I refer to the current object and the dependent object. The current object
is the entity which is having its dynamic section interpreted. This is the
executable or shared library that has a dependency that needs to be loaded
by the RTLD. The dependent object is the name of the actual dependency, and
comes from the DT_NEEDED list.

1) If the dependent object name contains a / use the name directly, with
no path searching.
2) Search along DT_RPATH if the current object doesnt have DT_RUNPATH
defined. DT_RPATH is a colon separated list of paths.
3) Search along LD_LIBRARY_PATH which is also a colon separated list of
paths. Only do this if the process does not have elevated (i.e setuid
or setgid) priveliges(*).
4) If the dependency still hasnt been met, search along DT_RUNPATH (if
defined for the current). DT_RUNPATH is a colon separated list of
path names.
5) If we still havent found it, look in the standard system places.
6) If we still havent resolved the dependency, bail.

(*) this is the kicker. There are *MANY* older systems out there that have
RTLD bugs that do not obey this rule. Consider the following. Most systems
have xterm. xterm is very frequently setuid root. All you need to do is run
dump -Lv on xterm to see if there are any shared libraries with no absolute
path names, or any of the dependencies of any of the libraries, and you can
get root like this. Let say, as is fairly common on older systems, that
libX11.so does not have a fully qualified path name in its DT_SONAME. When
xterm is linked, it will have a DT_NEEDED of libX11.so.5 or .6 or whatever,
without an absolute path. That means that it will use the searching
algorithms described above. All I need to do to get root is craft up
(fairly easily) a libX11.so.5 that has, in a call I know xterm will use
like XOpenDisplay, code that copies /bin/sh to somewhere and makes it
setuid root. Now I put that hacked libX11.so.5 in my home directory, set
LD_LIBRARY_PATH=$HOME, run xterm, and I've got a root shell.
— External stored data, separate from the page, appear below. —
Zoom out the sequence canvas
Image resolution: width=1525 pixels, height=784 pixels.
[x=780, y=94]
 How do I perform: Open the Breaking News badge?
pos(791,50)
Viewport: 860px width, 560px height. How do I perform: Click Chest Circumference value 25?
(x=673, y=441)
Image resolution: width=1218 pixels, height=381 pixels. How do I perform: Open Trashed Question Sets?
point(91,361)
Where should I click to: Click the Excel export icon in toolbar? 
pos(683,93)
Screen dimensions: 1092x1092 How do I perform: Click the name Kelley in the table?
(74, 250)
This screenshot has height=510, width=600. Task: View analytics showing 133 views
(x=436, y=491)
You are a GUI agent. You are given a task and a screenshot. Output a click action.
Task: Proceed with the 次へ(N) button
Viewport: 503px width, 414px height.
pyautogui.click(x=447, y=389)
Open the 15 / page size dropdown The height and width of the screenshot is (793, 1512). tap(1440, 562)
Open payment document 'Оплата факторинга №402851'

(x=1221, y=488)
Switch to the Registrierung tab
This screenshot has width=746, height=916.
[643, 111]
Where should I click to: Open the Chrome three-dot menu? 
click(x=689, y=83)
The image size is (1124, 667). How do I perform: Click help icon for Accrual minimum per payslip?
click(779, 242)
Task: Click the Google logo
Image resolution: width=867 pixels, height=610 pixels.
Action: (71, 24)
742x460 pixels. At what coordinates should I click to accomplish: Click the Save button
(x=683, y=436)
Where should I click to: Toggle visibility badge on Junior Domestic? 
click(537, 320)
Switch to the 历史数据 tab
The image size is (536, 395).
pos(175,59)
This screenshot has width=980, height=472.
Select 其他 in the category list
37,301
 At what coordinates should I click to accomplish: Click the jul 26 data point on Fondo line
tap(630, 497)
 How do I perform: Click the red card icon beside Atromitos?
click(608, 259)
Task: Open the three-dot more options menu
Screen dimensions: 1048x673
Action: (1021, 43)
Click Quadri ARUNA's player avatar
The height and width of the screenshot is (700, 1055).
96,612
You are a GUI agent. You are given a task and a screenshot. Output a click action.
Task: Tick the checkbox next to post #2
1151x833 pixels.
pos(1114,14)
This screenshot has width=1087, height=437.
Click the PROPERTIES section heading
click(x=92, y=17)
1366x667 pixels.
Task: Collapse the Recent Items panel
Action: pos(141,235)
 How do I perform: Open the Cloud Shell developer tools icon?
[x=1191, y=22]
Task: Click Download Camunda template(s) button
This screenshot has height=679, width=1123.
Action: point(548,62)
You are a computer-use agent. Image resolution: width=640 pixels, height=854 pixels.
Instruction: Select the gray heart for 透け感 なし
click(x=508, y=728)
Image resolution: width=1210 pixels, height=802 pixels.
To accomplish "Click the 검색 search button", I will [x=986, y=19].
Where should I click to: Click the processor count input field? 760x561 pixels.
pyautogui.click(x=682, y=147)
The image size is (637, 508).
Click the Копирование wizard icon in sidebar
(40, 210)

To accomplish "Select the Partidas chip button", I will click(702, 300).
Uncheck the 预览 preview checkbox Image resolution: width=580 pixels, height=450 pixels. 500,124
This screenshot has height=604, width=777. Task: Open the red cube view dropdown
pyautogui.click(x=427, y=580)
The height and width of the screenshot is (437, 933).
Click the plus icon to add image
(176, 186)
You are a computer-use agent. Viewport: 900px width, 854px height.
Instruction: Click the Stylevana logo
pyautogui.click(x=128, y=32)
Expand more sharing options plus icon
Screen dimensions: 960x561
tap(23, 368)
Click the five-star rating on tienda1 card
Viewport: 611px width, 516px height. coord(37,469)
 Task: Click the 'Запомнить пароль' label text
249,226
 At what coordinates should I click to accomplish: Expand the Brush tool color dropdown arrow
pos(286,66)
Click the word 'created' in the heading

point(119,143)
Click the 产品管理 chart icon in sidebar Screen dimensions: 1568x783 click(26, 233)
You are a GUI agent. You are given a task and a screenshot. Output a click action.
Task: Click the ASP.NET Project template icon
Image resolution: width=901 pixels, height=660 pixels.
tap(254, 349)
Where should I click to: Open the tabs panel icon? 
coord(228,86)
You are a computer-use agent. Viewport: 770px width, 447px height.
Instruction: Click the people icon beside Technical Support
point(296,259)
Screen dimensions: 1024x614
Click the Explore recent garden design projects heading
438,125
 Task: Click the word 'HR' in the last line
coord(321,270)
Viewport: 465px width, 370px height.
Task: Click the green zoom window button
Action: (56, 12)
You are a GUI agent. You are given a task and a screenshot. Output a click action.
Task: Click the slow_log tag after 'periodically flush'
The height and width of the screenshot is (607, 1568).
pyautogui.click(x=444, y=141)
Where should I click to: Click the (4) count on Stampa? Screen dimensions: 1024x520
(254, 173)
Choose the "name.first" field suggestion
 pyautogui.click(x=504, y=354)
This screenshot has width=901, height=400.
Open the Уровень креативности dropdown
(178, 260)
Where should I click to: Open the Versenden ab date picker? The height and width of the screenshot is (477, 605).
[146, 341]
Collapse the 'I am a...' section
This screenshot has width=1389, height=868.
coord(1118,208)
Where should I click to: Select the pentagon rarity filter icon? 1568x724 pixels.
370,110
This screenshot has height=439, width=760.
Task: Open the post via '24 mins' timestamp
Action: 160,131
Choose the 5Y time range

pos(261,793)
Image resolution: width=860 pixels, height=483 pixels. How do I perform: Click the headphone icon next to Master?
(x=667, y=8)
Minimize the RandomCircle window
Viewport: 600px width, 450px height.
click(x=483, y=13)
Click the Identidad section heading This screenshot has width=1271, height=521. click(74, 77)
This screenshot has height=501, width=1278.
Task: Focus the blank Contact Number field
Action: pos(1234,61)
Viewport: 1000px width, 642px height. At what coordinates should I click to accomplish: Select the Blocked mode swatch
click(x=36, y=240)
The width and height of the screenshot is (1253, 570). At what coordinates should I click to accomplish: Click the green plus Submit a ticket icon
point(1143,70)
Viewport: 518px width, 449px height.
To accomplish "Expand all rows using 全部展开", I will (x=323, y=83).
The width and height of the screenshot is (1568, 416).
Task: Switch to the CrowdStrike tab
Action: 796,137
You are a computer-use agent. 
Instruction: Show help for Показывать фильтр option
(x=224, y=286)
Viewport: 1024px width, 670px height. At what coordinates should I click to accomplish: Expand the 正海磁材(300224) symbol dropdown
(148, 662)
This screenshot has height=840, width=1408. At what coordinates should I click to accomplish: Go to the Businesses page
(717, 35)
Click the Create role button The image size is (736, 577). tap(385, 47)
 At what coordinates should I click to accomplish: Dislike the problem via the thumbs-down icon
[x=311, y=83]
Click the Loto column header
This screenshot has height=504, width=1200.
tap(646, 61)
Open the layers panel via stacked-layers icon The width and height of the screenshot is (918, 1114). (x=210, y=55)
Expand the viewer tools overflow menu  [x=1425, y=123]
This can all be so easily avoid by rule (1) above. Always hard-code your
libary names. Its a pain sometimes, to be sure, as I will describe below,
but it is completely unambiguous, its secure and it is quicker. Granted the
RTLD isnt that slow searching paths but hey, every bit counts.

Before going in to detail on the problems of using absolute path names
(there is always a catch, isn't there?), just a quick refresher on how
these various dynamic tags get set in an ELF object. This varies from
system to system but almost all system suse some subtle variation of the
following. AIX is a bit funky as I recall.

DT_RPATH is set if the link editor (ld) encounterd LD_RUN_PATH in the
environment at link edit time. Thus doing something like:
LD_RUN_PATH=/foo:/bar ld -o libfnoz.so blah.o
would set DT_RPATH to /foo:/bar.

DT_RUNPATH is set by the -R option on System-V-ish link editors, and by
-rpath with GNU-ish ones (I think, I am no GNU ld expert, please correct me
if I am wrong).

DT_SONAME is set by -h on System-V-ish link editors and by -soname on
GNU-ish ones.

DT_NEEDED is set by any ELF link editor based on the -l options or explicit
linkage against another shared object. It uses the DT_SONAME from the
dependency to put in the object's DT_NEEDED list.

While absolute path names are the way to fly, in general, they have their
drawbacks too. First, it can be a right royal pain to bootstrap things.
Consider this. You are building a program. As part of its build, it builds
a shared library, and link edits it with an absolute DT_SONAME. Later in
the build you link a program against it, and you want to use that program
in the build (perhaps executing it to produce some intermediate file or
whatever). If this is the very first time you are compiling the program and
library, then the shared library wont exist in its specified location, and
execution of the program will fail. So you have to wait for the build to
fail, then copy the just built library into its install location and
continue the build, possibly repeating this several times.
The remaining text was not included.